Evaluating mitochondrial mass and function
Mitochondrial DNA content was determined by qPCR as described (23). Oxygen consumption rate (OCR) was measured on the Seahorse Bioscience™ XFe96 Extracellular Flux Analyzer (Seahorse Bioscience, North Billerica, MA) per manufacturer protocol using 0.001mg/ml oligomycin, 2.5μM carbonyl cyanide p-trifluoro-methoxyphenyl hydrazone, and 2μM each of antimycin and rotenone (Sigma-Aldrich). Total protein per well was determined after with the Pierce™ BCA Protein Assay Kit (Thermo-Fisher). Results were analyzed using XFe Wave software (Seahorse Bioscience). 1×105 cells were used to measure NADPH and NADP+ levels using a NADP+/NADPH colorimetric quantitation kit (Sigma-Aldrich).

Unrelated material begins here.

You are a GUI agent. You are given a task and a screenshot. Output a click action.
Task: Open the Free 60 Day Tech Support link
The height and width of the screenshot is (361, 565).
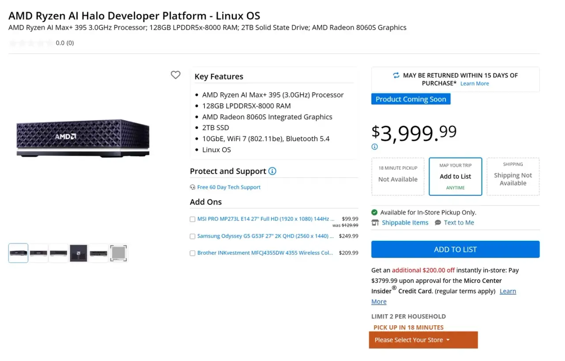pos(229,187)
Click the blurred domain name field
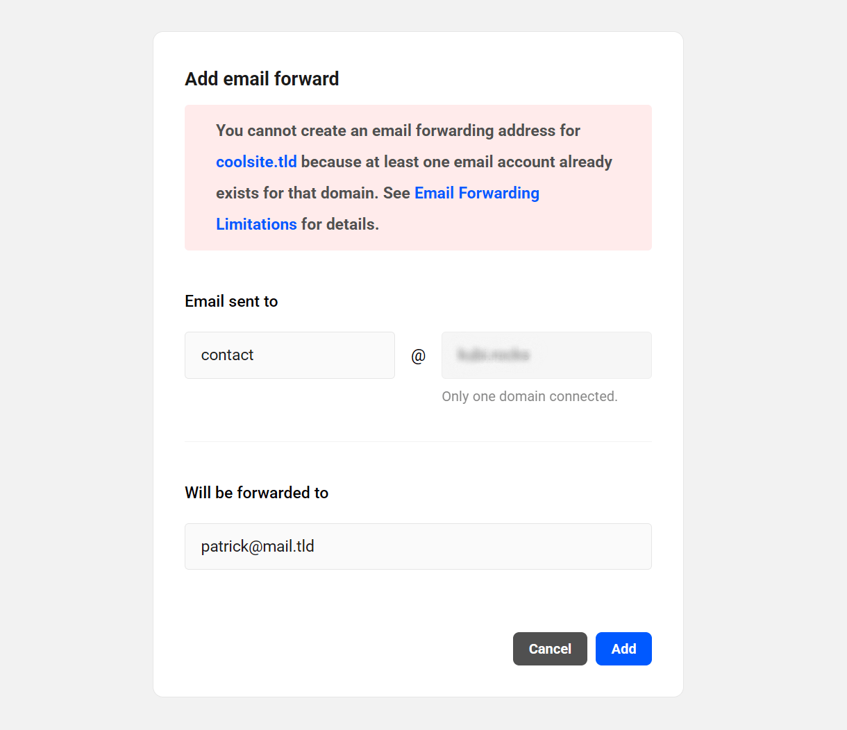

Pharmacologic and radiation therapy experiments
Cell viability after 72 hours treatment with cisplatin, DMNQ, and/or MitoTEMPO (Sigma-Aldrich) was determined by WST-1 and/or BrDu assays (Sigma-Aldrich). Cisplatin dissolved in saline was administered intraperitoneally in vivo at 2mg/kg. For irradiation, cells were harvested during exponential growth and plated at 2000 cells/ml in 60mm dishes containing 2ml media. After 12 hours, they received 2, 4, or 6 Gy using a Gamma cell 40 irradiator. Media was changed post-irradiation. Colonies were stained with crystal violet and counted 10 days later.
Statistics
When comparing two groups for cell viability or gene expression, significance was calculated using two-tailed unpaired t-tests. Pearson correlation coefficients were based on analyzing the means. Two-way ANOVA was used when comparing xenograft growth curves. Log-rank tests were used for Kaplan-Meier analyses. Tests used are indicated in figure legends. Analyses were performed using Prism (GraphPad Software, San Diego, CA).
Study approval
Mouse experiments were performed under Wistar Institute IACUC protocols #201166 and #201178. PDXs were previously established under University of Pennsylvania IRB-approved protocol #417200 “Head and Neck Cancer Specimen Bank” (PI: D. Basu) by signing a combined informed consent and HIPAA form for use of tissue for research. All clinical data shown is obtained from de-identified, publicly available datasets.
AUTHOR CONTRIBUTIONS
M.S. and D.B. conceived the study. D.B., M.S., E.W., I.M., and B.W. wrote and edited the manuscript and/or designed figures and tables. M.S., P.R., L.L., and V.S. performed experiments. P.G., P.R., M.S., X.W., X.L, and B.W. performed bioinformatic and/or statistical analyses. D.B., E.W., P.G., D.K., and H.N. supervised the study and data analysis. D.B, J.J., R.B., X.W., and X.L. analyzed clinical and/or pathologic data. All authors read and approved the final manuscript.
ACKNOWLEDGEMENTS
This study was supported by NIH R01-DE027185 (DB, PG), P30-DK050306 (DB), R01-HL058493 (DK, LL), R01-DE026471 (XL, XW), P01-CA098101 (HN), R01-AA026297 (HN), P30-CA013696 (HN) and R03-DE026230 (BW, IM). We thank Dr. Roger Cohen for pre-submission review of the manuscript.
Footnotes
Conflict of interest statement: The authors have declared that no conflict of interest exists.